For those of you who were not lucky enough to have an Arab-American mother and who must buy your hummus at the grocery store in plastic tubs, last summer’s New York Times account of all the many new forms of hummus available to the restless American public will probably not come as a surprise. Companies like the one owned by Majdi Wadi, a Kuwaiti immigrant who now lives in Minnesota, churn out endless varieties of hummus including, but not limited to, hummus with guacamole, hummus with salsa, hummus with fresh roasted peppers, and hummus with artichoke hearts and spinach.

But this is the food of my ancestors and so simple to make (forgive me Mom, but the secret family recipe is below) that I have blissfully continued to mix the tahini, chick peas, lemon, garlic, and salt myself, believing that here was a recipe so perfect that it needed little adulteration. Sure, there is nothing wrong with some olive oil and sumac on top, and perhaps a sprig of parsley if you want to add a little color or a few diced green chilies (a la Mona’s in New Orleans) for some added fire, but overall it should be eaten simply and with pita bread (flat Middle Eastern bread, not those thick, fluffy, Greek-style pancakes).

My suspicion of the culinary melting pot’s ability to improve hummus was honestly earned. I grew up in the seventies and eighties in a household where we ate a lot of kibbeh and m’judra, but where we also had our fill of Jell-o and shake-and-bake chicken. My Lebanese-American mom made spaghetti with rolled balls of 100% ground beef because as aspiring members of the middle class, we could certainly afford not to dilute our “meatballs” with bread crumbs and parmesan, and it was for similar reasons (I assume) that she messed with hummus. While it truly pains me to dredge up the memory, I grew up in a household where we ate hummus with Bugles, those trumpet-shaped corn chips made by General Mills.
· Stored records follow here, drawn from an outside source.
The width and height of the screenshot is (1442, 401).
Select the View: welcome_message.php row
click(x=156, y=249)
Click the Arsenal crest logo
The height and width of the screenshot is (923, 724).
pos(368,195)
Bugles (TM) brand snack food (photo by Geoff Lane via Wikimedia Commons)

Please understand: my mother is a marvelous cook, and she did a great job of preserving her family’s culinary traditions and teaching her two sons to both appreciate and cook Lebanese food. She is a big reason why I now study food. But she is also the one who brought those horrible corn chips into our house and nearly ruined hummus for me. Arabs pinch their pita into a scoop to eat their hummus, but my mother decided when I was quite young that corn chips would make a perfect substitute, in that they were ready-made scoops and crunchy to boot, and by serving Bugles she could further assimilate the Colell family into mainstream America by saving pita bread for family meals, and trotting out the Bugles whenever we had company.


I was too young to recall how the corn chips were received by the extended family (and I did not speak Arabic, so any squawks of protest from visiting relatives from Lebanon went over my head), but those too-sweet chips ruined hummus for me. As a child, I assumed that because I hated hummus with corn chips that I hated hummus itself, and avoided it and almost everything else that was made with tahini. It was not until I was in college and my dorm mate Danielle, who had grown up in the Middle East, invited me to her favorite restaurant in Cambridge—a wonderfully dark and cheap Middle Eastern dive beneath the bowels of Harvard Square—that I realized that hummus is a wonderful thing when served with pita bread.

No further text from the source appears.